Following the strategy in [5, 8] we can write the function (1) as sum of partial fractions,

$$\begin{aligned} R_n(t)=\sum _{i=1}^s\sum _{k=0}^n\frac{a_{i,k}}{(t+k)^i}, \end{aligned}$$

in which \(\Phi _n^{-1}d_n^{s-i}a_{i,k}\in \mathbb {Z}\) for all i and k.
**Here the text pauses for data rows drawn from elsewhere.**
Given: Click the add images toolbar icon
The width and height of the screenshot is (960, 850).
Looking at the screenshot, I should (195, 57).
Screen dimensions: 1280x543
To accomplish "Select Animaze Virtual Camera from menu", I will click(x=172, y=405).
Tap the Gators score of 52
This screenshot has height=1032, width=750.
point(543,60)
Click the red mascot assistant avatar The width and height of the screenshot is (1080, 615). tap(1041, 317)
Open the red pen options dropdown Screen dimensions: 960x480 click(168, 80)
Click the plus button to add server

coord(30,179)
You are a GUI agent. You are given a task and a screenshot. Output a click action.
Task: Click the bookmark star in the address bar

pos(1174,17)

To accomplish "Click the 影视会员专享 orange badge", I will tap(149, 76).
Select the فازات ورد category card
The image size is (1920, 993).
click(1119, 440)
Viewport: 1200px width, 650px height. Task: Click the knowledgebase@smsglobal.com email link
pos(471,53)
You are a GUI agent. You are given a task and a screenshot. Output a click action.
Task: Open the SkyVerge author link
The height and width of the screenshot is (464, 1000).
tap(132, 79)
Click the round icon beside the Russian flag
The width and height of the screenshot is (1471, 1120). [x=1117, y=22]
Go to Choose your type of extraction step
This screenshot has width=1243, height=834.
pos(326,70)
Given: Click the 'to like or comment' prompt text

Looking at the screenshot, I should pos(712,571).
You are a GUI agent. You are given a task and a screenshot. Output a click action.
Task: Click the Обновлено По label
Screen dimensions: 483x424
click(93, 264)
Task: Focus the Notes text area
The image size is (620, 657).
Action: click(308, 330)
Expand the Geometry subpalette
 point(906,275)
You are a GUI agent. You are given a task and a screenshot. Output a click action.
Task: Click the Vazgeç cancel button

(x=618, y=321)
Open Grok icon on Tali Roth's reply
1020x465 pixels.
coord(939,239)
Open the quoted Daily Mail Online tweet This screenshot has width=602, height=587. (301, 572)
Indeed, the rational function (1) is a product of simpler ones

$$\begin{aligned} \frac{n!}{\prod _{j=0}^n(t+j)}&=\sum _{k=0}^n\frac{(-1)^k\left( {\begin{array}{c}n\\ k\end{array}}\right) }{t+k},\\ \frac{2^{2n}\prod _{j=1}^n\left( t-n+j-\frac{1}{2}\right) }{\prod _{j=0}^n(t+j)}&=\sum _{k=0}^n\frac{(-1)^{n+k}\left( {\begin{array}{c}2n+2k\\ 2n\end{array}}\right) \left( {\begin{array}{c}2n\\ n+k\end{array}}\right) }{t+k},\\ \frac{2^{2n}\prod _{j=1}^n\left( t+j-\frac{1}{2}\right) }{\prod _{j=0}^n(t+j)}&=\sum _{k=0}^n\frac{\left( {\begin{array}{c}2k\\ k\end{array}}\right) \left( {\begin{array}{c}2n-2k\\ n-k\end{array}}\right) }{t+k},\\ \frac{2^{2n}\prod _{j=1}^n\left( t+n+j-\frac{1}{2}\right) }{\prod _{j=0}^n(t+j)}&=\sum _{k=0}^n\frac{(-1)^k\left( {\begin{array}{c}4n-2k\\ 2n\end{array}}\right) \left( {\begin{array}{c}2n\\ k\end{array}}\right) }{t+k} \end{aligned}$$

and \(2t+n\); the inclusions \(d_n^{s-i}a_{i,k}\in \mathbb {Z}\) then follow from [8, Lemma 1]. The cancellation by the factor \(\Phi _n\) originates from the p-adic analysis of the binomial factors entering

$$\begin{aligned} a_{s,k}=\frac{(2n+2k)!\,(4n-2k)!}{(n+k)!\,(2n-k)!\,k!^3(n-k)!^3} \cdot (n-2k){\left( {\begin{array}{c}n\\ k\end{array}}\right) }^{s-3} \quad \text {for} \; k=0,1,\ldots ,n, \end{aligned}$$

and the estimate \(\hbox {ord}_pa_{i,k}\ge -(s-i) +\hbox {ord}_pa_{s,k}\ge -(s-i)+\varphi (n/p,k/p)\) for primes in the range \(2\sqrt{n}<p\le n\), where

$$\begin{aligned} \varphi (x,y)=\lfloor 2x+2y\rfloor +\lfloor 4x-2y\rfloor -\lfloor x+y\rfloor -\lfloor 2x-y\rfloor -3\lfloor y\rfloor -3\lfloor x-y\rfloor \end{aligned}$$

is a periodic function of period 1 in both x and y, and from the inequality

$$\begin{aligned} \varphi (x,y)\ge \min _{y\in \mathbb {R}}\varphi (x,y) =\min _{0\le y<1}\varphi (x,y)=\varphi _0(x); \end{aligned}$$

the details can be borrowed from [4, Sect. 7]. Furthermore, the property \(R_n(-t-n)=R_n(t)\) derived from (1) implies \(a_{i,k}=(-1)^ia_{i,n-k}\) for \(i=1,\ldots ,s\) and \(k=0,1,\ldots ,n\).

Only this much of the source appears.